Todos os anos, quando as escolas de Ouro Preto desfilam na Praça Tiradentes para celebrar o 7 de Setembro, o som que primeiro toma conta do largo não é de discurso, mas de fanfarra. A tradição, organizada pela Prefeitura em conjunto com o 52º Batalhão da Polícia Militar e a Associação das Fanfarras de Ouro Preto (Afanfop), reúne há décadas escolas municipais e estaduais, suas bandas marciais e a comunidade em torno do mesmo monumento erguido em memória de Tiradentes.
Um local carregado de história antes mesmo da Independência
A escolha da Praça Tiradentes como palco do desfile carrega um significado que antecede a própria data comemorada. Em abril de 1822, ainda como príncipe regente, Dom Pedro I esteve no local — então chamado de Largo do Rossio, no coração da antiga Vila Rica — e prometeu ao povo a independência que viria a ser proclamada meses depois, em setembro daquele ano. É também na mesma praça que está o monumento erguido em homenagem a Tiradentes, mártir da Inconfidência Mineira, movimento que antecedeu e influenciou o próprio processo de emancipação do Brasil.
“D. Pedro I, ainda príncipe regente, esteve na Praça Tiradentes em abril de 1822 prometendo a independência do Brasil ao povo de Vila Rica”, recordou o prefeito Angelo Oswaldo durante a edição do desfile que celebrou o bicentenário da Independência, em 2022 — ano em que a cidade também recebeu a exposição “Já Raiou a Liberdade” em comemoração à data.
Décadas de tradição musical nas escolas
Por trás do desfile está uma rede de fanfarras que, em algumas escolas, atravessa gerações dentro da mesma família. A Fanfarra da Escola Estadual Desembargador Horácio Andrade, uma das mais tradicionais da cidade, completou 50 anos de fundação em 2022 — criada pela professora Maria Auxiliadora de Carvalho, a “Dodora”, falecida em 2020. Após a criadora, a regência da fanfarra passou a Geraldo Antônio Batista, o “Geraldinho”, que na mesma celebração dos 50 anos passou o apito — instrumento usado havia meio século para comandar os ensaios — ao próprio filho, Waldinei Oliveira dos Santos Batista, o “Dinei”, que segue à frente do grupo.
Outra instituição de peso é a Sociedade Musical Senhor Bom Jesus de Matosinhos, tradicionalmente responsável por executar os hinos Nacional, da Independência e de Ouro Preto na abertura da solenidade na Praça Tiradentes.

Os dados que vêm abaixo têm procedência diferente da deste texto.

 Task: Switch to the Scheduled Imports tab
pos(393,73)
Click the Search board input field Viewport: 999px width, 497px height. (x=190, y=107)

Um movimento que também busca se renovar
A tradição das fanfarras em Ouro Preto não vive só de memória. Em dezembro de 2025, a cidade recebeu a quarta edição do Festival de Fanfarras “O Retorno”, que marcou o resgate histórico da Fanfarra Dom Velloso e reuniu grupos como a Fanfarra Juventina Drummond. Segundo o presidente da Afanfop, Fernandelli Sidney da Costa Fernandes, a cidade vive hoje um momento de expansão do interesse juvenil pela música através das fanfarras. O apoio, muitas vezes, vem também do comércio local — caso da doação de instrumentos feita pelo tradicional Bazar Faria a uma das escolas em processo de reestruturação de sua banda.